A RC kill switch is basically a cut off switch of a gas engine ignition operated via the radio transmiter (TX). The idea is that the engine’s ignition kill switch it’s safer to be on the TX than on the model itself. Of course the engine can be killed by the throttle trim but it’s not 100% guarantied if the servo or the connection rod fails. The switch itself may be mechanical (analog) or electronic (optical).
A mechanical kill switch consists of a servo (it can be a once-crashed servo that isn’t quite control surface trustworthy) and a micro switch.
The mechanical setup with a servo and a micro switch is still popular among pilots which are still using magneto equipped engines such as Zenoah G 62 SL.
It has some disadvantages such as:
1. Possible servo failure.
2. Minor interference (glitches) to receiver due to moving parts of the micro switch.
3. Inability to kill the engine in case something goes wrong with the receiver’s (RX) power supply.
Optical on/off switch
The optical on/off switch is handy in case something happens and you need to kill the engine remotely. For example, the throttle servo fails or the throttle gets stuck somehow with the engine running. Worse scenario is having the engine stuck at a fast idle, too fast to land and too slow to fly. It is really impossible to reach up there as the plane flies by to try to flip the switch! Several brand names kill switches are available in the market today such as:
The optical on/off switch has the advantage to automatically kill the ignition when the RX is off, so you can, even if your RX has a wrong failsafe and is non-responsive (that would be your own programming error by the way, but never mind) to kill the engine by just switching off your RX. Mechanically operated kill switch, will not kill your engine in case something goes wrong with the RX power supply, but the optical switch WILL.

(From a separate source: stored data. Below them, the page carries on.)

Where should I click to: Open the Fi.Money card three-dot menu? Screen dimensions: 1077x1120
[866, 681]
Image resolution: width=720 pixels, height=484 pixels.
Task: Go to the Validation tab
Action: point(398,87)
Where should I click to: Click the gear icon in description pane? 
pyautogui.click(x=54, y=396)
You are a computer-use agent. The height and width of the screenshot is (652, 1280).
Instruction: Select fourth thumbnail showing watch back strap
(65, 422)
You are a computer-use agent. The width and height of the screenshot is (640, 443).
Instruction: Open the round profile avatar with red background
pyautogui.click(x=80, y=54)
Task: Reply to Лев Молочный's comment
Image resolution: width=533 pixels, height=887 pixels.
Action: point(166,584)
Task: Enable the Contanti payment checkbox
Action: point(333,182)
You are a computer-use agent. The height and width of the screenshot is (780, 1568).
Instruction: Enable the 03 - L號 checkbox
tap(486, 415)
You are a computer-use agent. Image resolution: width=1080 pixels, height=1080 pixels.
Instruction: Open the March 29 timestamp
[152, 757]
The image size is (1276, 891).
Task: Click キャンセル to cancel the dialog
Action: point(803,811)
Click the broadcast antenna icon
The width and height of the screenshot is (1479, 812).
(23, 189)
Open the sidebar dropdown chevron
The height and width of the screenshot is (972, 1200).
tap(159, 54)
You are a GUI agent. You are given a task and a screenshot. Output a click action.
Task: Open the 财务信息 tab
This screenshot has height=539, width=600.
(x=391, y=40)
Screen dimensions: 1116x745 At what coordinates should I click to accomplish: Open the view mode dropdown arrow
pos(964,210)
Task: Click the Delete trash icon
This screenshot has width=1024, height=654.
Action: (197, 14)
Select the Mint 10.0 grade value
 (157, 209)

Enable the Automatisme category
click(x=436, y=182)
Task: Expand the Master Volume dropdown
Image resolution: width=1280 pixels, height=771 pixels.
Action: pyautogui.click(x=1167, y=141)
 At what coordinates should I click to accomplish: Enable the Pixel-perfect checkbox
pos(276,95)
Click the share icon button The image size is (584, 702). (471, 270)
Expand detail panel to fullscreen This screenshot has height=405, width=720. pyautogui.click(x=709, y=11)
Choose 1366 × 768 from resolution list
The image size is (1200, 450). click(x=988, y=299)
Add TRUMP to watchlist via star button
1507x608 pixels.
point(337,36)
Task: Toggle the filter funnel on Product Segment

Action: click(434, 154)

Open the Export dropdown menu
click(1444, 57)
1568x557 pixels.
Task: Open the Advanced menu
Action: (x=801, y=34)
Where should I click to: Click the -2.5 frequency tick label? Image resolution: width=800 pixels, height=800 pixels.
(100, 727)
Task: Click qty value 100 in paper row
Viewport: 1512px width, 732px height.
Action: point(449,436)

It is equipped with an indication led for armed ignition, preventing you from a full afternoon of fruitlessly hitting the propeller! Plug in the unit to an AUX channel on the TX. Then hook up the power in line to the battery and the power out line to the CDI module.
Then when the Radio is up and running, toggling a switch on the TX turns the CDI unit on or off. Since it is optically isolated any RFI on the wires going to the RX are kept to a minimum.